Your instructions: Below is a block of records. Copy every line in it that contains the word "axis".

Provided material:
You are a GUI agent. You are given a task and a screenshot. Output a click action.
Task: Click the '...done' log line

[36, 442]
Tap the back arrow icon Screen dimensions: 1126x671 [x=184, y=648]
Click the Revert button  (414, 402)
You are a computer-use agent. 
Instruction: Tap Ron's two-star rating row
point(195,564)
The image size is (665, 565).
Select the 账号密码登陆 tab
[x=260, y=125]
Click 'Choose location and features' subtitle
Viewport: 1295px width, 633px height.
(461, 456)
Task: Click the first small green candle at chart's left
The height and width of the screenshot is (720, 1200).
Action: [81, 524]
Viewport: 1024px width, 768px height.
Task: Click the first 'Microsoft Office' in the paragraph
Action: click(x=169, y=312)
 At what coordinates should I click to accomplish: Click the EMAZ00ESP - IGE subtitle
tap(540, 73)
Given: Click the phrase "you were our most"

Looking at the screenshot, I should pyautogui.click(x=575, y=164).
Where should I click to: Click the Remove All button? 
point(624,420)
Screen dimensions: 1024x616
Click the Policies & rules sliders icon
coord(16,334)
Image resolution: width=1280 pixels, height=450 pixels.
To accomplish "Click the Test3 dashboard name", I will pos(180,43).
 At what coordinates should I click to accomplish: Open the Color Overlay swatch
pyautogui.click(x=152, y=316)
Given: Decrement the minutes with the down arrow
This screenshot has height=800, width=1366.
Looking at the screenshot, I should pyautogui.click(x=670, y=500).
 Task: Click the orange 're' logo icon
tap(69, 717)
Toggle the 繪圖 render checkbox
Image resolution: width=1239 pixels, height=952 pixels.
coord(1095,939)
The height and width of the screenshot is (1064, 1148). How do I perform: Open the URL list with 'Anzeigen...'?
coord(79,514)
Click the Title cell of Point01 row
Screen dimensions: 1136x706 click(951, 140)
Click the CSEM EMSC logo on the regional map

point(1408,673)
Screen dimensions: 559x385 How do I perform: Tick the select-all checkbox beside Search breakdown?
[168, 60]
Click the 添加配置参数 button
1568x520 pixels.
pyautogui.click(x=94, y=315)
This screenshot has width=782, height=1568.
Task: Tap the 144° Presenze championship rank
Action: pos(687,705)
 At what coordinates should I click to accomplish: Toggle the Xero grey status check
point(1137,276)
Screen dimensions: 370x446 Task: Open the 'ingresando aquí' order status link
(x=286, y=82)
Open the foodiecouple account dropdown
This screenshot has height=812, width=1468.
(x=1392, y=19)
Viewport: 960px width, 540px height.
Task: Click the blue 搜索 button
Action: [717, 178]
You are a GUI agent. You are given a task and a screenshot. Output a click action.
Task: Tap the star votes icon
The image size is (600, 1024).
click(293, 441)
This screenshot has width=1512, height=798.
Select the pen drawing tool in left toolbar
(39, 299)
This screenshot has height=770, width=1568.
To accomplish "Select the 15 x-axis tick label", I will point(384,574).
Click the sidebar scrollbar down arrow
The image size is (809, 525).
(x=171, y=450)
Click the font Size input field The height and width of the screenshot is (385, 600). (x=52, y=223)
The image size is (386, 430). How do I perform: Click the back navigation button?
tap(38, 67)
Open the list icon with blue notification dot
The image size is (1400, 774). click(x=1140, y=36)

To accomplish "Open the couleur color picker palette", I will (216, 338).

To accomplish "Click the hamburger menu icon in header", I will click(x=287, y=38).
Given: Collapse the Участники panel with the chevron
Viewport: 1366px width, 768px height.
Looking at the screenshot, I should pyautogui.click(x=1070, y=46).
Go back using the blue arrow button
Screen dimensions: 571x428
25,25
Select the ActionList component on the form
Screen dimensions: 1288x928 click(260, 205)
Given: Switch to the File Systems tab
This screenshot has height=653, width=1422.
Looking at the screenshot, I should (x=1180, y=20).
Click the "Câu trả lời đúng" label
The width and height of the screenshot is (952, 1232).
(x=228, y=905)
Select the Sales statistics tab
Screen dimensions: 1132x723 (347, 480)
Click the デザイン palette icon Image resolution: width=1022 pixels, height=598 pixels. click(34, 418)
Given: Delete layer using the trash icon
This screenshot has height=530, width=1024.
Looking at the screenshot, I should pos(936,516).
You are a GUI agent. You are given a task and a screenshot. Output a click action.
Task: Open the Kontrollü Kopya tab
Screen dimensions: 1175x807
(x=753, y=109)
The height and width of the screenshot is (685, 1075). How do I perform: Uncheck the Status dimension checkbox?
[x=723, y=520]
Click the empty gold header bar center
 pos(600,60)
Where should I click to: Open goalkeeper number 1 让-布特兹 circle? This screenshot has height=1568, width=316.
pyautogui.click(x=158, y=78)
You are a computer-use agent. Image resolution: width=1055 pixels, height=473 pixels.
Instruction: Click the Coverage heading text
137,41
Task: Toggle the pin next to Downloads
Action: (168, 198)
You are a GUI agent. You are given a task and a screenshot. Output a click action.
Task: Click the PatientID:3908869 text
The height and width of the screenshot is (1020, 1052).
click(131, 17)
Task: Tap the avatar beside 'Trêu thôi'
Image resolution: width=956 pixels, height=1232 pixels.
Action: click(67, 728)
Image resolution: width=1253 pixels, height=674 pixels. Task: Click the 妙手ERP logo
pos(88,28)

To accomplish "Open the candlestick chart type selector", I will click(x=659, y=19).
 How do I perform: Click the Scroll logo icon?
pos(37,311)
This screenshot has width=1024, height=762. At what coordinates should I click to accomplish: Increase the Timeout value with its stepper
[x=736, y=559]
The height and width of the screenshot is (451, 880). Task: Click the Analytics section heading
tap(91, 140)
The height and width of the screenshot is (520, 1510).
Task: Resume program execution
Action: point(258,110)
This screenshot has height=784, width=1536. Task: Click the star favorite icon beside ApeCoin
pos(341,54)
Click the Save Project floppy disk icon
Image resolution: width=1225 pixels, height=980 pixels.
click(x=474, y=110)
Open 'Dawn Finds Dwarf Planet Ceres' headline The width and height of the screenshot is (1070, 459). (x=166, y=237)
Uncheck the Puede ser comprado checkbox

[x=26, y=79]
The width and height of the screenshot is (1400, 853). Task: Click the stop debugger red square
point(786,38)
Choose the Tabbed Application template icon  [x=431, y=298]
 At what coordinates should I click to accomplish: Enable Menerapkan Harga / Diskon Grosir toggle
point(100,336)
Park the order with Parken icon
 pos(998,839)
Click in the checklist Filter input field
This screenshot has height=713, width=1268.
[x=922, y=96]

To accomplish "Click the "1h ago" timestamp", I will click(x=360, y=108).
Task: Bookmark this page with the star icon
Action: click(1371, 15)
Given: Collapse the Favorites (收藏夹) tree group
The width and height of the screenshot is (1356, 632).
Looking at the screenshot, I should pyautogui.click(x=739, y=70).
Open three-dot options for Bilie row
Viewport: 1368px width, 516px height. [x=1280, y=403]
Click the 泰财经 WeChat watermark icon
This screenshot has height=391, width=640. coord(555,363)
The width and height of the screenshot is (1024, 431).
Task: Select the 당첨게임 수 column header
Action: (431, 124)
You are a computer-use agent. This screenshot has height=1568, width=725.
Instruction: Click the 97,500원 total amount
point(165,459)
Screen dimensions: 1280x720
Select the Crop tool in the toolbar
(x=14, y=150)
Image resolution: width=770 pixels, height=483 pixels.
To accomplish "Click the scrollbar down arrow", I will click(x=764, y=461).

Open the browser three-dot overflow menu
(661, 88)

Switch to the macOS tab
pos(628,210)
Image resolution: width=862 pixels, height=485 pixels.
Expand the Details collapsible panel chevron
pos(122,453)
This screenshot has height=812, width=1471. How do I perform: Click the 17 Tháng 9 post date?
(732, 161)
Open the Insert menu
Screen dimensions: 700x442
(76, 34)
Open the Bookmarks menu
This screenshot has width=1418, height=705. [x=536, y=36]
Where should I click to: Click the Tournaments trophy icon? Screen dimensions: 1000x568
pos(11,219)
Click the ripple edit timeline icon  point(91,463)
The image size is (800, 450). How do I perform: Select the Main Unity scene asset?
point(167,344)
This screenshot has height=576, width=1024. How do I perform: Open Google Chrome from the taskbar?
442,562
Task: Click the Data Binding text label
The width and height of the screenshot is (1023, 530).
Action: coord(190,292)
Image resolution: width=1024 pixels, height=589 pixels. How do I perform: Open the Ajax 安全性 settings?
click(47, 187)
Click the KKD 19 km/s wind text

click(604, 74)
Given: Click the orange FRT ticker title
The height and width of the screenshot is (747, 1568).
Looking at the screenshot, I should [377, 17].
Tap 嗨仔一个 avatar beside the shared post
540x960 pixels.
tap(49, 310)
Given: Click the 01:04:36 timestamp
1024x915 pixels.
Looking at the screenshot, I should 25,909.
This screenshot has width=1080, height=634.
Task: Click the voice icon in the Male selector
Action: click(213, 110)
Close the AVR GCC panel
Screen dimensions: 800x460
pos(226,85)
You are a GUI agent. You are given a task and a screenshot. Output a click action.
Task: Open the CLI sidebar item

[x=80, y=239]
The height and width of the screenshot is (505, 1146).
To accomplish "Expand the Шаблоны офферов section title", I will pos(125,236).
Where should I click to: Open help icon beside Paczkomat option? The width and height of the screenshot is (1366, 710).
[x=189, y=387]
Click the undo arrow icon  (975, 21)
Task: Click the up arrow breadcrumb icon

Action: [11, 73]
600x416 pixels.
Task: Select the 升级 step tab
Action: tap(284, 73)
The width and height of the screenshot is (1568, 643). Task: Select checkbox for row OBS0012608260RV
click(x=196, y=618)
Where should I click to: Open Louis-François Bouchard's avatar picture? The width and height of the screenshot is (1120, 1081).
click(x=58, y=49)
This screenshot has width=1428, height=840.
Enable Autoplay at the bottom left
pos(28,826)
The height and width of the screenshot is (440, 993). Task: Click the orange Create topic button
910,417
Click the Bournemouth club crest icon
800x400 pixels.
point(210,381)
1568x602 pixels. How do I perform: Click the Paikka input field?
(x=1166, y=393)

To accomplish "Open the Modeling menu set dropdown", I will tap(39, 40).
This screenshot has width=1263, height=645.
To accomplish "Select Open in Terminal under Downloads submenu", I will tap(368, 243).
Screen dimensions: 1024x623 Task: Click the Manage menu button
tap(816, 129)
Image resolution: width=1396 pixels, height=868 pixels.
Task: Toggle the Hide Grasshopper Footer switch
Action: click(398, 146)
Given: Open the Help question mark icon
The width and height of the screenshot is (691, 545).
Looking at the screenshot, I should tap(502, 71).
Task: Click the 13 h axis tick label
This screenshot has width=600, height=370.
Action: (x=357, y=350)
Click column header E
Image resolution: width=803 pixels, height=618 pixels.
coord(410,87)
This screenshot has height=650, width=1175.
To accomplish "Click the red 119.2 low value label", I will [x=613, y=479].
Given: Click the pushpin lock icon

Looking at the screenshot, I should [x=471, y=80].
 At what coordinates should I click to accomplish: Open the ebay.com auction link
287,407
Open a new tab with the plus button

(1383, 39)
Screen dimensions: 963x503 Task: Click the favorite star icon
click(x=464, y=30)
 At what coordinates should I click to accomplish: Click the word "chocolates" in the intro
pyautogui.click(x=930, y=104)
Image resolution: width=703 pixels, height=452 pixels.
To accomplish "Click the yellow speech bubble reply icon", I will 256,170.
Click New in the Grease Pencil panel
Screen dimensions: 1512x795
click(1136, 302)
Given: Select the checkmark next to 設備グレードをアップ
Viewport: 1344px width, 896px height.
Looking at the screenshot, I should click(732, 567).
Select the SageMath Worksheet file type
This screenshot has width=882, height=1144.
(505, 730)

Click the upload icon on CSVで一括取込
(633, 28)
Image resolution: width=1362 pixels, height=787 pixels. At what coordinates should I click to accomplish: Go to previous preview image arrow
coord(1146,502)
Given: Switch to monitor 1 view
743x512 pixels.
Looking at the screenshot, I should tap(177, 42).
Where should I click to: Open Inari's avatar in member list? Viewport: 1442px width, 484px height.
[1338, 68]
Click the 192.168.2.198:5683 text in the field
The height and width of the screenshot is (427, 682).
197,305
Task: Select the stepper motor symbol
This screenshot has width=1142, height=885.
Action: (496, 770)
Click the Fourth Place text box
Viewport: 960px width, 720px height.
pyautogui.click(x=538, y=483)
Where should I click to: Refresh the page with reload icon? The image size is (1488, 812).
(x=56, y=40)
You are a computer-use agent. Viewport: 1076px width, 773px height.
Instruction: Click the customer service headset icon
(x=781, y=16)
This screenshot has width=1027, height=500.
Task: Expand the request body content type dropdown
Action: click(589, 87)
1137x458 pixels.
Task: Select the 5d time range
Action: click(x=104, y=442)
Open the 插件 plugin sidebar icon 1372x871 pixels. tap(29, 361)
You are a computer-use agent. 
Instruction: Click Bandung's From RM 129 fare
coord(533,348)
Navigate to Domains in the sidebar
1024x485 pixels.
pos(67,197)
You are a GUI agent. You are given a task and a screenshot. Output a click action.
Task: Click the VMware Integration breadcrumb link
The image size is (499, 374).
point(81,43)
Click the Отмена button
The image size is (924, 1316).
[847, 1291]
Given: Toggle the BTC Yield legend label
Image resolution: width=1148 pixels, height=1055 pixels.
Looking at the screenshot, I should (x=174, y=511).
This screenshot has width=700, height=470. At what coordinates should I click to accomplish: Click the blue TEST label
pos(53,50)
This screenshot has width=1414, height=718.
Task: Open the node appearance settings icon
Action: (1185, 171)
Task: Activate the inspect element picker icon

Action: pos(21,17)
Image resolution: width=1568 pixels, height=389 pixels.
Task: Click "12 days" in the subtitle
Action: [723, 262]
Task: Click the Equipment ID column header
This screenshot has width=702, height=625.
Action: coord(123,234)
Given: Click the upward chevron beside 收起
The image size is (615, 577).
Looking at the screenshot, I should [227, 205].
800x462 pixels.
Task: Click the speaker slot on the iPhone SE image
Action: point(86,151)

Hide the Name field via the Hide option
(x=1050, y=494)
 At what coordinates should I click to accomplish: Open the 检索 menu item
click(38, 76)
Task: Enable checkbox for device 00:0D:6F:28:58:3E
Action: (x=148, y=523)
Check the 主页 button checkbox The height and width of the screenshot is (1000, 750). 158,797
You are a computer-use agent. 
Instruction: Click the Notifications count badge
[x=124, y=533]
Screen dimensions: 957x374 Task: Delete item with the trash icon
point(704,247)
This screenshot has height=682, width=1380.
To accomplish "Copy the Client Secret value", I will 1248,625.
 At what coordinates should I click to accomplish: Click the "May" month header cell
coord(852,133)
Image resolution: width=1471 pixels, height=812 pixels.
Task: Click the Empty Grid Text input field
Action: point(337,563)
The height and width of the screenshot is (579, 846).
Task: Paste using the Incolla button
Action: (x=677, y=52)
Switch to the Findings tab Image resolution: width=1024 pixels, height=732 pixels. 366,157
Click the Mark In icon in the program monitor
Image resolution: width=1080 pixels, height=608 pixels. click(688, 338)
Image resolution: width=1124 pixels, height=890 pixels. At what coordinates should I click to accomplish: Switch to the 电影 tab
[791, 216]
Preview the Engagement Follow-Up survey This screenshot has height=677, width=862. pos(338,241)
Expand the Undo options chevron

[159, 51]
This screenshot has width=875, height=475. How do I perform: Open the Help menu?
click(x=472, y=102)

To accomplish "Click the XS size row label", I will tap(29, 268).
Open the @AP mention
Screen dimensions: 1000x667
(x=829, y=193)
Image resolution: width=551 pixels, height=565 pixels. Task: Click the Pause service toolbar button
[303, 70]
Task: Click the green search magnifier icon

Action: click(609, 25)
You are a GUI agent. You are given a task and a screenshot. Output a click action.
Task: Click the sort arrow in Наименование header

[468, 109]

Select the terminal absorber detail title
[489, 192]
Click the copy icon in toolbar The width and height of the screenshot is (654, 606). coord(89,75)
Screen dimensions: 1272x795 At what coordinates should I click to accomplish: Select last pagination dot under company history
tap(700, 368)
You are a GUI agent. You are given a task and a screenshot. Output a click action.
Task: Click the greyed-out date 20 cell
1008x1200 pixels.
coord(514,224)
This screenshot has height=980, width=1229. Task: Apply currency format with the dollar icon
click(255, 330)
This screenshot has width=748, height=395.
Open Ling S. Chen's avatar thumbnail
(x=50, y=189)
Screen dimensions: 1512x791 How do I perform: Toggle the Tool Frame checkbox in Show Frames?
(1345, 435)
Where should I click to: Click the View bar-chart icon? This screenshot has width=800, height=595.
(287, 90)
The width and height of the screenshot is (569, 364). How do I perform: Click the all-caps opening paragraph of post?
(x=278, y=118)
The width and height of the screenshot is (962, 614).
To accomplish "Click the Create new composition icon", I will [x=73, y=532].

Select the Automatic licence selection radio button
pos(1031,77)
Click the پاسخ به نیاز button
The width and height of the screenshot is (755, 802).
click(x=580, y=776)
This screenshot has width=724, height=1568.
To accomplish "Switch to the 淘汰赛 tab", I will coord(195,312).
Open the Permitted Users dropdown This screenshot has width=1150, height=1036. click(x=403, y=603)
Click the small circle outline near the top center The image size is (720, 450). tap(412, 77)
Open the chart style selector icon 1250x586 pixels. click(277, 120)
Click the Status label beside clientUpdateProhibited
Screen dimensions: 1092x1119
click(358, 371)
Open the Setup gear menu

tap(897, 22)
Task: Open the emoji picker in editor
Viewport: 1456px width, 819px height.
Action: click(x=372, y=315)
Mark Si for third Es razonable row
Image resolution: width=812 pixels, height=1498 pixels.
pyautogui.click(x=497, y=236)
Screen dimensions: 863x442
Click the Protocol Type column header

Answer:
To accomplish "Select the 15 x-axis tick label", I will point(384,574).
Task: Click the 13 h axis tick label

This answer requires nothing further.